Umpire has been configured for toss_3_x86_64_ib and other systems.

Vetted specs

$ ls -c1 .gitlab/*jobs.yml

CI contains jobs for ruby.

$ git grep -h "SPEC" .gitlab/ruby-jobs.yml | grep "gcc"
    SPEC: "%gcc@4.9.3"
    SPEC: "%gcc@6.1.0"
    SPEC: "%gcc@7.1.0"
    SPEC: "%gcc@7.3.0"
    SPEC: "%gcc@8.1.0"

We now have a list of the specs vetted on ruby/toss_3_x86_64_ib.


In practice, one should check if the job is not allowed to fail, or even deactivated.

MacOS case

In Umpire, the Spack configuration for MacOS contains the default compilers depending on the OS version (compilers.yaml), and a commented section to illustrate how to add CMake as an external package. You may install CMake with homebrew, for example.

Using Uberenv to generate the host-config file

We have seen that we can safely use gcc@8.1.0 on ruby. Let us ask for the default configuration first, and then produce static libs, have OpenMP support and run the benchmarks:

$ python scripts/uberenv/uberenv.py --spec="%gcc@8.1.0"
$ python scripts/uberenv/uberenv.py --spec="%gcc@8.1.0~shared+openmp tests=benchmarks"
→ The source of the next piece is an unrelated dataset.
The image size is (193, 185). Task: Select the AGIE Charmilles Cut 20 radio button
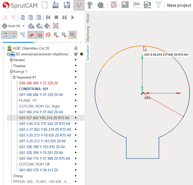pyautogui.click(x=4, y=48)
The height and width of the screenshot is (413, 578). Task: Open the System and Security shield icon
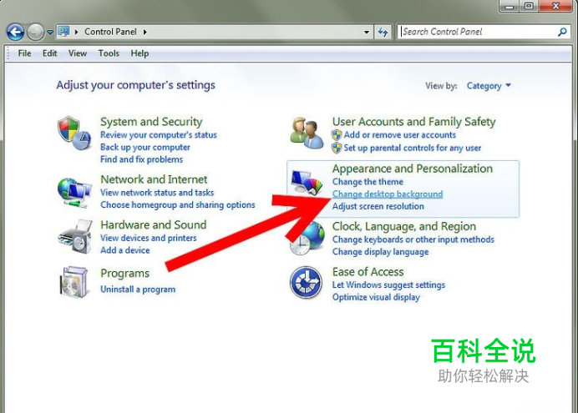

Each will generate a CMake cache file, e.g.:


Using host-config files to build Umpire

$ mkdir build && cd build
$ cmake -C <path_to>/<host-config>.cmake ..
$ cmake --build -j .
$ ctest --output-on-failure -T test

It is also possible to use this configuration with the CI script outside of CI:

$ HOST_CONFIG=<path_to>/<host-config>.cmake scripts/gitlab/build_and_test.sh

Using Uberenv to configure and run Leak Sanitizer

During development, it may be beneficial to regularly check for memory leaks. This will help avoid the possibility of having many memory leaks showing up all at once during the CI tests later on. The Leak Sanitizer can easily be configured from the root directory with:

$ srun -ppdebug -N1 --exclusive python scripts/uberenv/uberenv.py --spec="%clang@9.0.0 cxxflags=-fsanitize=address"
$ cd build
$ cmake -C <path_to>/hc-ruby-toss_3_x86_64_ib-clang@9.0.0.cmake ..
$ cmake --build -j
$ ASAN_OPTIONS=detect_leaks=1 make test


The host config file (i.e., hc-ruby-...cmake) can be reused in order to rebuild with the same configuration if needed.

This will configure a build with Clang 9.0.0 and the Leak Sanitizer. If there is a leak in one of the tests, it can be useful to gather more information about what happened and more details about where it happened. One way to do this is to run:

$ ASAN_OPTIONS=detect_leaks=1 ctest -T test --output-on-failure

Additionally, the Leak Sanitizer can be run on one specific test (in this example, the “replay” tests) with:

$ ASAN_OPTIONS=detect_leaks=1 ctest -T test -R replay --output-on-failure

Depending on the output given when running the test with the Leak Sanitizer, it may be useful to use addr2line -e <./path_to/executable> <address_of_leak> to see the exact line the output is referring to.